__Exercise passage__:
8/10
Never find a corpse outside your apartment building!
9 October 2018
A police station, a suspect interrogated for hours and hours by a nasty inspector..., the scene has been shown over and over in hundreds of crime movies. One could go as far as to consider the thing as a sub genre in itself, its most masterful illustration being Claude Miller's classic "Garde à vue" (Under Suspicion). No one indeed has forgotten tough inspector Lino Ventura psychologically torturing an artful Michel Serrault over a night's time. Well, there is no denying that "Au poste" (Keep an Eye Out) adds to a long long list but the good surprise is that it does it in its own, singular way. One can even affirm that such a "police interrogation movie" has never been seen before! Not so surprising if you take into account the fact that Dupieux has never once made what could be called a "normal" movie, let alone told the type of story that lazily unfurls between a beginning and an end, featuring stereotyped characters with predictable reactions. Such a conversion to stale conventions would in fact have constituted a total disappointment from a man who dared (and managed) to make a film around a... tyre killer ("Rubber") or else about a director who has 48 hours to find the best... groan of pain in film history ("Reality")! Well if conventions and clichés there are, they are here only to be challenged, mocked and demolished. And although one may in a way say that this is Dupieux's "most normal" work of all, you are sure to find a lot of oddities sticking out from the rigid frame of the police interrogation genre: dreams, flash forwards encased in flashbacks and others I will refrain from detailing not to kill the surprise effect. What you'd better not do is mistake "Keep an Eye Out" for a "normal" movie. If you do so, you are likely to be taken aback and reject the whole thing. On the contrary, il you consider it as a reflection on a coded genre, you are on the right track to enjoyment. For, if you look closely, you will find that Quentin Dupieux's last opus works on no fewer than three levels, which is for those who perceive it a threefold source of pleasure:
  • a plain crime story which, despite being crossed by whiffs of irrationality, remains basically believable. The situation itself, the story as well as the characters, minus their eccentricities, are indeed quite realistic. Moreover, the dialogues are well written, funny and uttered with talent by two masters of comedy, Benoît Poelvoorde (the bad-ass inspector) and Grégoire Ludig (the helpless suspect), both more sober than they usually are.

__Record set__:
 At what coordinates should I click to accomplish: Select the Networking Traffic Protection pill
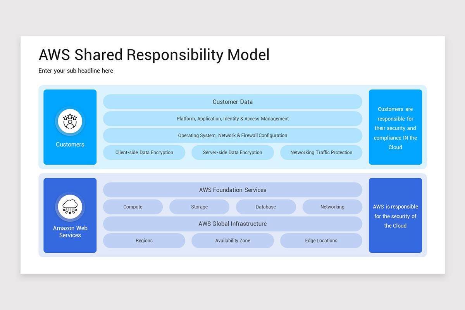point(321,152)
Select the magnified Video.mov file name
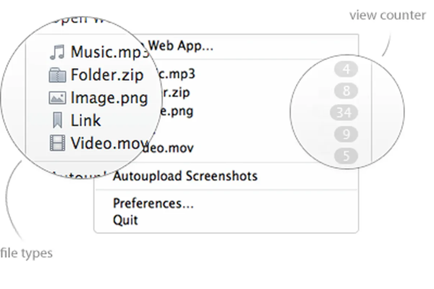The image size is (434, 289). pos(110,143)
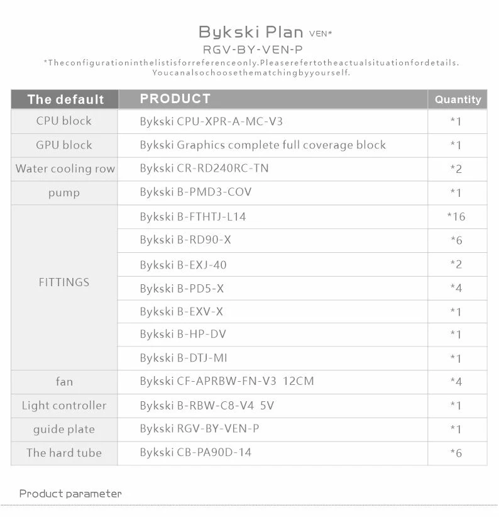Select Bykski Graphics complete full coverage block

[263, 145]
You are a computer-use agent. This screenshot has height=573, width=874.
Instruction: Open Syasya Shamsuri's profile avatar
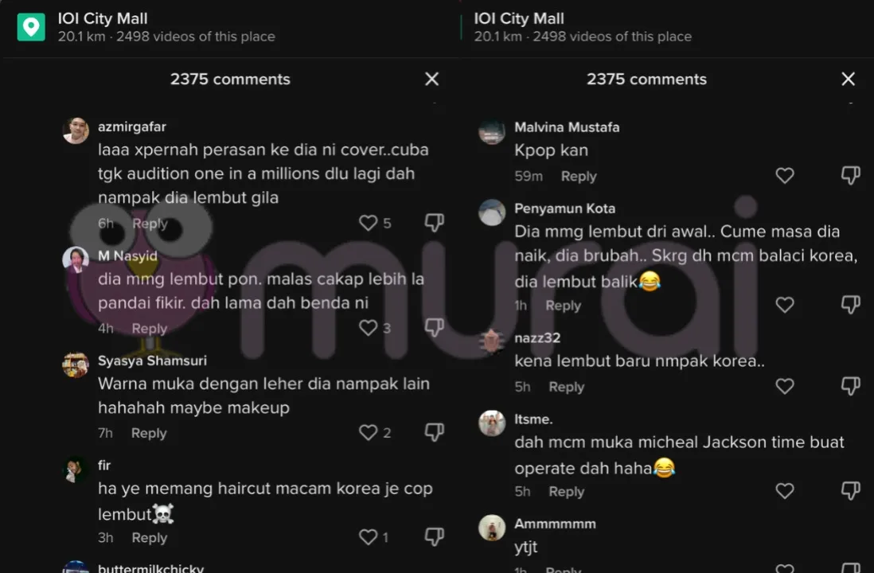tap(76, 365)
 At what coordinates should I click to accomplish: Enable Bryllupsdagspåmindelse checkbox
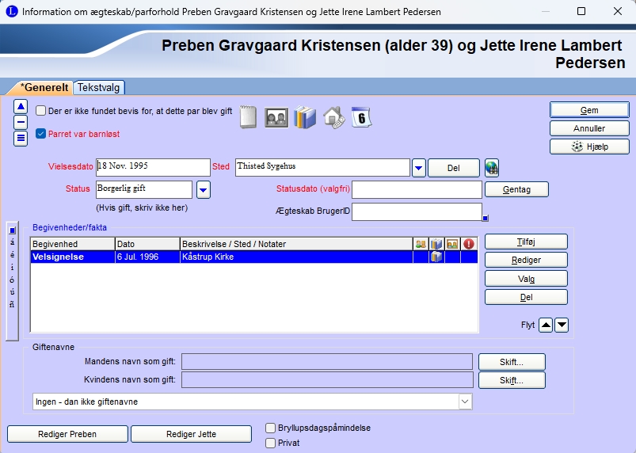(x=271, y=428)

__Goal of the exercise__:
Condense the paragraph of the film review that begins "a plain crime story which" into a shorter version that keeps its main facts. The records aren't needed for this exercise.

__Exercise output__:
A plain crime story that, despite touches of irrationality, stays basically believable: its situation, story and characters (eccentricities aside) are realistic. The dialogue is well written and funny, delivered skillfully by comedy masters Benoît Poelvoorde as the tough inspector and Grégoire Ludig as the helpless suspect, both more restrained than usual.